= Beginning of Section =
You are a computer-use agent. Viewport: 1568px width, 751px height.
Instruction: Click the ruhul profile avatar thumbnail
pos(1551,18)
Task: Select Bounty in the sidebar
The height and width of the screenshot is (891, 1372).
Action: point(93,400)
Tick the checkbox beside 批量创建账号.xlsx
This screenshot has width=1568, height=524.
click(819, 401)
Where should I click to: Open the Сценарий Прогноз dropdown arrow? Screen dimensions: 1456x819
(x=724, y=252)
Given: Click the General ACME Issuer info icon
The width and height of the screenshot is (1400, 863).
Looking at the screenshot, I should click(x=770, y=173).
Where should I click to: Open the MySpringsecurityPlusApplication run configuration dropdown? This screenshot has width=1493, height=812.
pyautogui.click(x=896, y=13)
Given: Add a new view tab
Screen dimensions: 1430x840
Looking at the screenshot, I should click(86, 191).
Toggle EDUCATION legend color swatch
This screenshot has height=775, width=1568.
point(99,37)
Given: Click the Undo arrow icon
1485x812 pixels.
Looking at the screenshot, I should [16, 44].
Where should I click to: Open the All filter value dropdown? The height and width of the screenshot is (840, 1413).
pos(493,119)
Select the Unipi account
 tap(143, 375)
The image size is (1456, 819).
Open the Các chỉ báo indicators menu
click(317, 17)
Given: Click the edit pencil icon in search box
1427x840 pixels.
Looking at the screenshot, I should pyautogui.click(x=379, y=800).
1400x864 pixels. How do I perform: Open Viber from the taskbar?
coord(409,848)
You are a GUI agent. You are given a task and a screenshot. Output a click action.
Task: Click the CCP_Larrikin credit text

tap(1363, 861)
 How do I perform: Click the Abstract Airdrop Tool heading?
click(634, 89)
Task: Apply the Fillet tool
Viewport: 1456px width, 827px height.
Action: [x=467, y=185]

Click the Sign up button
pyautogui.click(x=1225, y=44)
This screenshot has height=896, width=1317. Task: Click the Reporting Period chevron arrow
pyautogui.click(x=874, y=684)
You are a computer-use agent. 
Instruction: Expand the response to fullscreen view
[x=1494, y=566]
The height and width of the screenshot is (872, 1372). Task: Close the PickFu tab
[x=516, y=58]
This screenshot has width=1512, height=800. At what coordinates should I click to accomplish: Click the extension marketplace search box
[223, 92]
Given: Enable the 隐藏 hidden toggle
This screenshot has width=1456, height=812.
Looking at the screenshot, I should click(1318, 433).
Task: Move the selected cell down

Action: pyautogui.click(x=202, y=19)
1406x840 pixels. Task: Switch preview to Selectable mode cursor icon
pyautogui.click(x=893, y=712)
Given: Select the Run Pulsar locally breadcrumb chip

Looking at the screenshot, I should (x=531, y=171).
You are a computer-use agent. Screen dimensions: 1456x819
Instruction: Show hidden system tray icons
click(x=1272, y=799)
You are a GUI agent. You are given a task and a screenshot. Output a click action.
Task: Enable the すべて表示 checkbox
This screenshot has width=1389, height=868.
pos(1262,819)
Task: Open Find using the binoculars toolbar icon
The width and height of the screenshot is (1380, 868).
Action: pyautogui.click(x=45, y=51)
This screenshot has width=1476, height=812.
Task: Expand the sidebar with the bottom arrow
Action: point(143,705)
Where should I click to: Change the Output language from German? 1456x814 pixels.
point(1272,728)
= End of Section =
Work to be completed: Transcribe, without alteration, the line that contains "Task: Enable the すべて表示 checkbox" together with all lines after it in the listing above.

Response to the task:
Task: Enable the すべて表示 checkbox
This screenshot has width=1389, height=868.
pos(1262,819)
Task: Open Find using the binoculars toolbar icon
The width and height of the screenshot is (1380, 868).
Action: pyautogui.click(x=45, y=51)
This screenshot has width=1476, height=812.
Task: Expand the sidebar with the bottom arrow
Action: point(143,705)
Where should I click to: Change the Output language from German? 1456x814 pixels.
point(1272,728)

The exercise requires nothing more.